When you read the title up there I'm sure you were like "huh?". Well read on playa. On Thursday my pregnant wife went to her regular check up at the doctor's office. They said her blood pressure was a little high so they admitted her to the hospital for some observations. Next thing we know we are spending the night. They said we should be checked out the next morning. My thought was "cool I can still make my 2:00pm tee time".
Fast forward to Friday. Tests are being run and I notice we aren't leaving nor looking like we will be leaving anytime soon. Tee time gets cancelled (no big deal as the fam must come first). Come about 4:30ish the doctor arrives with the statement "looks like we will be doing a c-section tonight" (he had more tact than that but I couldn't tell you what he said). So after a little while of getting over that shock we make arrangements for Greg 2.0 who was at school. He gets picked up by some really great friends so I know it is like he is with Allstate, in good hands.

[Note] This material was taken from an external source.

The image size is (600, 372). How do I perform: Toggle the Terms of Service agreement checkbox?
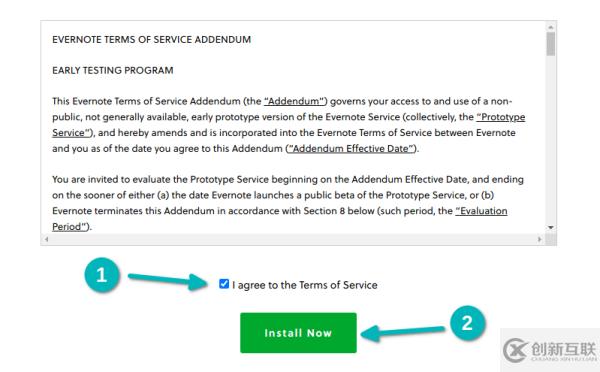(224, 284)
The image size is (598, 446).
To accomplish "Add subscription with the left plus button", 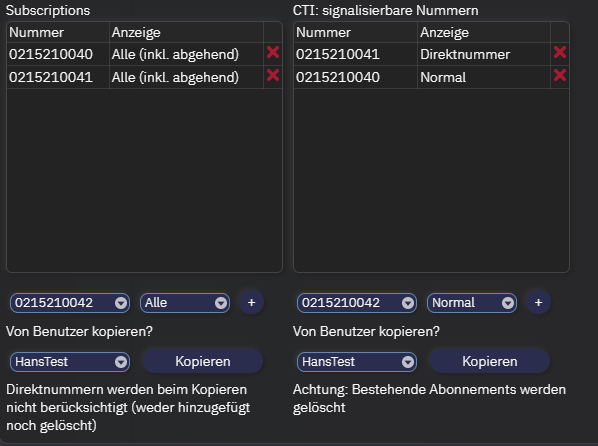I will coord(251,303).
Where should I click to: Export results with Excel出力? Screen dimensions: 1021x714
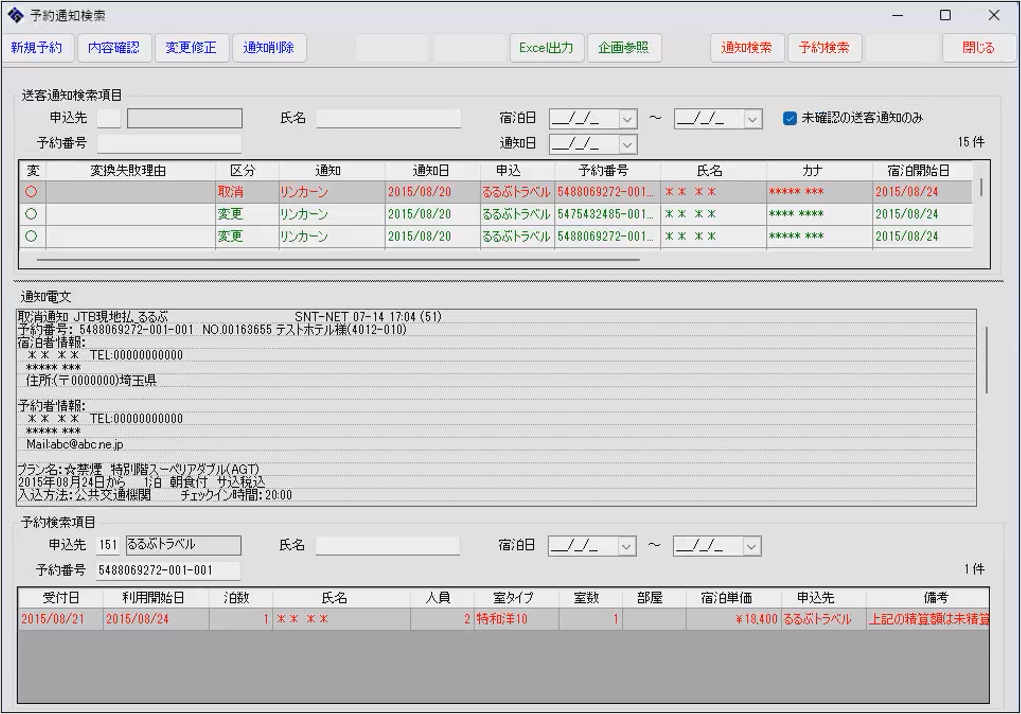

The nurse comes in with my new outfit. Nice greenish colored scrubs. I put them on and my first reaction when I looked in the mirror was to 'beat box'. BBBRBRBBRBRBRB Stick'em, Ha HA Stick'em. Oh yeah I was thrown back to The Fat Boys and their movie The Disorderlies where they played orderlies from a hospital. Yes I thought of The Fat Boys, not E.R. or Grey's Anatomy, or even Scrubs, The Fat Boys. My brain just works different than yours.
Ok let's get to the O.R. I come in and they got Melissa all ready for surgery which I would NOT be assisting with, I mean I didn't even stay at a Holiday Inn Express the night before. I sit down hold her hand then make sure I CANNOT SEE ANYTHING, you hear me? ANYTHING. All I wanted to see was her hand in mine and Melissa's face. During the procedure you hear stuff but I am talking to Mel making sure she is doing okay. The doctor on the other hand is talking about The Dark Knight. Yes he was, BTW a great movie. So I hear the baby come out and she is just a screamin'. That is good since she was so early. They ask if I want to see her and I said I do but I don't want to see anything over there (pointing to my wife's lower extremities). They were like aiight bet. Before they took Ashley (she did not have a name at the time but that has since been rectified) they let us see her. I was like cool, Mel cried...touching moment.

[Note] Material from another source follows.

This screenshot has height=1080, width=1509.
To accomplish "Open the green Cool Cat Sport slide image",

Here is the fun part. During reconstruction Melissa dozes off. At this time I have no one to have a conversation with, Melissa is out and the doctor has since stopped talking about Batman. I now start to pay attention to sounds. I hear a distinctive suction noise similar to the one you hear at the dentist that sucks up the saliva. Yep you know what they are sucking up, not a good pic. I hear the doctor struggle with something then say oh I got it. Then I hear them naming parts and where they go. Now I remember a marketing campaign that referred to chicken nuggets at fast food places as just parts and they said "parts is parts". Well it ain't true with fried chicken and it ain't true with my wife (or any other human). During these conversations the doc said something like "lets put the uterus back in", for me this is bad.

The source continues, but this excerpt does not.